今日は戦後75年となる終戦記念日。
今、戦争の記憶の風化が水面下で、急速に加速しています。
先日もNHKの「クローズアップ現代+」で、各地の平和資料館が担い手や資金不足により相次いで閉鎖を余儀なくされ、保管先の見つからぬ戦争遺品がネットに流出、それを若者が戦争ごっこの道具として使っているという現実を報じていました。
戦争で犠牲となった方々やその家族がどのような思いで悲惨な日々を生き、そして死んでいったのかー戦争の惨劇をすべての人々が自身のこととして受け留め記憶して行く必要性が、かくも軽んじられて行く昨今の風潮は、教育現場での「平和学習」の取り組みが減退した結果でもあり、責任を痛感しています。
教育に携わる者として考えるのですが、もし今の日本の政府や自治体に、戦争遺品の保管や展示を続ける意志や財源がなく、大量の大切な遺品が倉庫に積み上げられ、あるいは廃棄を余儀なくされるような事態となってしまうのなら、全国の小・中・高等学校で縁のある戦争遺品を保管し、展示してはどうでしょうか。
学校の各建屋には、廊下などにガラスケースに入った展示スペースが大抵何かしらあって、毎日のように子どもたちはそこを覗きながら育ちます。
年に一度というより、一生に数回だけ大規模な平和資料館を訪ねること以上に、日々生活している自分たちの学び舎に戦争遺品が展示されていたら、子どもたちは戦争の悲惨さを肌身で感じながら成長して行くことができると思います。
もちろん、学校現場できちんと管理・保管ができるのかとか、その遺品についての解説をどうするかなどといった課題は数多くあると思いますが、全国の学校はそれぞれの地域に多々ありますので、相当な数の戦争遺品が「生きた平和学習」の使者となって、子どもたちを導いてくれることと思います。
今年はコロナの影響で、全国戦没者追悼式も規模の縮小を余儀なくされ、各地の式典でも同様に、戦争体験者の多くは出席を見合わせざるを得ず、その規模はどこも最小となってしまいました。

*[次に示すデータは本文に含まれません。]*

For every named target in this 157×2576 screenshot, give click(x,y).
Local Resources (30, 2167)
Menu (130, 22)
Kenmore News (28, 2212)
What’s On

戦争体験者の方々の高齢化も一層進み、戦争の記憶の継承への危機感が募ります。
作新学院でも例年であれば、修学旅行先の沖縄で実施する平和学習が、コロナのため中止となってしまいました。
ただコロナ禍だからこそ、「リモート」を利用して戦争体験者から話を伺う「語り部の会」も各地で実施され、世界ともつながることができるなど規模も飛躍的に広がったそうです。
高齢で遠方の会場まで移動ができない語り部の方々にも、ご自宅から参加していただけるということで、「リモート」の活用により平和学習にも新たな可能性が開かれています。
本学も終戦記念日に先立ち、先月の終業式に児童文学者で教育評論家の漆原智良さんを学院にお招きし、東京大空襲により戦災孤児となられた戦争体験を、生徒たちの前で語っていただきました。
75回目の終戦記念日に、永遠に“戦後”が続くことを心底から祈るとともに、語り継ぎ伝え続ける責任をあらためて胸に刻みたいと思います。